### __Obsolescence Risk Machine Learning Model__

__Load and Prepare the Dataset__
The dataset is loaded from a Feather file. Obsolete items are excluded based on months_no_sale, and a new binary target variable obsolescence_dummy is created.

In [None]:
df = pd.read_feather("/Users/skylerwilson/Desktop/PartsWise/Data/Processed/parts_data.feather")

# Exclude obsolete items and assign obsolescence_dummy
df = df[df['months_no_sale'] < 12].copy()
df['obsolescence_dummy'] = np.where(df['months_no_sale'] >= 6, 1, 0)

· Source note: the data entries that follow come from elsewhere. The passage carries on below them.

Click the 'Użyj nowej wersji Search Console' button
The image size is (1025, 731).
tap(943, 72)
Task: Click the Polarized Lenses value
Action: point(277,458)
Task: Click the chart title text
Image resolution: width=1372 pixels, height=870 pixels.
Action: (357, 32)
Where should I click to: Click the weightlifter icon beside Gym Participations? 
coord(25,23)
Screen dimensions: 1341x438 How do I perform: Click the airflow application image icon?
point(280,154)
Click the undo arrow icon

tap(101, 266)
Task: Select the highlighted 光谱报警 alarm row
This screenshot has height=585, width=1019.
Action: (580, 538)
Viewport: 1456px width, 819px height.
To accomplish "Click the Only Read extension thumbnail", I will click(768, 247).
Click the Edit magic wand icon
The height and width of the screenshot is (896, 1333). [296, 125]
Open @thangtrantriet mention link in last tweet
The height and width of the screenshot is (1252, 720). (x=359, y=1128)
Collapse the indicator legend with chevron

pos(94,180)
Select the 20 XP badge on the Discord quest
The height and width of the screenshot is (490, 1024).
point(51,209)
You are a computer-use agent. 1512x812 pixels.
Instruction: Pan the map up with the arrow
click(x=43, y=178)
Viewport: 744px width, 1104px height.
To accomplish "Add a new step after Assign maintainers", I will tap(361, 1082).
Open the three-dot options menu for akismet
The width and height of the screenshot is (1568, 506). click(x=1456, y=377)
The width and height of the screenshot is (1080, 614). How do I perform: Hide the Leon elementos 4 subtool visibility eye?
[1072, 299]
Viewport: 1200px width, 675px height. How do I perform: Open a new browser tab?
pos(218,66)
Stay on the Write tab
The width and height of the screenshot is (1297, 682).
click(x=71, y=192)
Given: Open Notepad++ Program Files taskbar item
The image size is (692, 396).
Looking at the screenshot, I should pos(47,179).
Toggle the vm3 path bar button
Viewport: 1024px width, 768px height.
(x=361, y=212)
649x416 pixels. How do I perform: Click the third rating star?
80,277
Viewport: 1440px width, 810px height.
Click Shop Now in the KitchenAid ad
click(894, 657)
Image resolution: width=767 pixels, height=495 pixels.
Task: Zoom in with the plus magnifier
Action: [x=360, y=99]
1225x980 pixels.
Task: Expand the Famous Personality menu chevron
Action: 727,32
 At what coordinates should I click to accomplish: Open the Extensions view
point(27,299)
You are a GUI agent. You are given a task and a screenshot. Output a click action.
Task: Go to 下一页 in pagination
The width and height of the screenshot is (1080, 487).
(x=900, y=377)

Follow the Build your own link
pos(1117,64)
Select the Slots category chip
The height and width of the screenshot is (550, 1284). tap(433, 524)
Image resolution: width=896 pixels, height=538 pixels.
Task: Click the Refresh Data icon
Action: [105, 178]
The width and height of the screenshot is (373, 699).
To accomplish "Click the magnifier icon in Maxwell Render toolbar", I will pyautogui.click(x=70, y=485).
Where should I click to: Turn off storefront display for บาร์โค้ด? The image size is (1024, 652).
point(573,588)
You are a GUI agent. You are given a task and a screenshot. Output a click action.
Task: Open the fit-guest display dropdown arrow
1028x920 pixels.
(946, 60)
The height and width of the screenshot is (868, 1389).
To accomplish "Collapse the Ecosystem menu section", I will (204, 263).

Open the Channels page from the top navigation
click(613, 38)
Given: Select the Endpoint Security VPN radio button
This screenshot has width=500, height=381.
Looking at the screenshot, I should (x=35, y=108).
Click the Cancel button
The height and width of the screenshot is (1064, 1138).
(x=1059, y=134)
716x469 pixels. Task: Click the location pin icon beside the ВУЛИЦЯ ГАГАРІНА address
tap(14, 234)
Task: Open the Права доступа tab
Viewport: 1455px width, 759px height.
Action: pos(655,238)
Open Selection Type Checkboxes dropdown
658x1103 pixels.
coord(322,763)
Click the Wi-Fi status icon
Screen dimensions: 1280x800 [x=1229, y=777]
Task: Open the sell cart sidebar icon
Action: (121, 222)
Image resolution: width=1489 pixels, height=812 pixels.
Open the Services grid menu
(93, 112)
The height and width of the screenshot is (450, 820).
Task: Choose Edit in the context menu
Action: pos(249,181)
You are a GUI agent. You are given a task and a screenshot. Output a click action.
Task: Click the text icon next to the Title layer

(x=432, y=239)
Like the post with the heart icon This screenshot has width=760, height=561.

__Purpose:__ Segment data using a 6 month binary classifier because 6 months would represent the 50% mark for obsolescence risk

--------------------------------------------------------------------------------------------------------------------------------------------------------------------------------

__Define Features and Target Variable:__ The features and target variable are defined, excluding columns irrelevant to the prediction.

In [None]:
drop_cols = ['part_number', 'description', 'supplier_name', 
            'sales_to_stock_ratio', 'reorder_point', 'sales_last_jan', 'sales_last_feb',
            'sales_last_mar', 'sales_last_apr', 'sales_last_may', 'sales_last_jun',
            'sales_last_jul', 'sales_last_aug', 'sales_last_sep', 'sales_last_oct',
            'sales_last_nov', 'sales_last_dec', 'sales_jan', 'sales_feb',
            'sales_mar', 'sales_apr', 'sales_may', 'sales_jun', 'sales_jul',
            'sales_aug', 'sales_sep', 'sales_oct', 'sales_nov', 'sales_dec',
            'sales_revenue', 'cogs', 'cost_per_unit', 'rolling_12_month_sales',
            'price', 'safety_stock', 'months_no_sale']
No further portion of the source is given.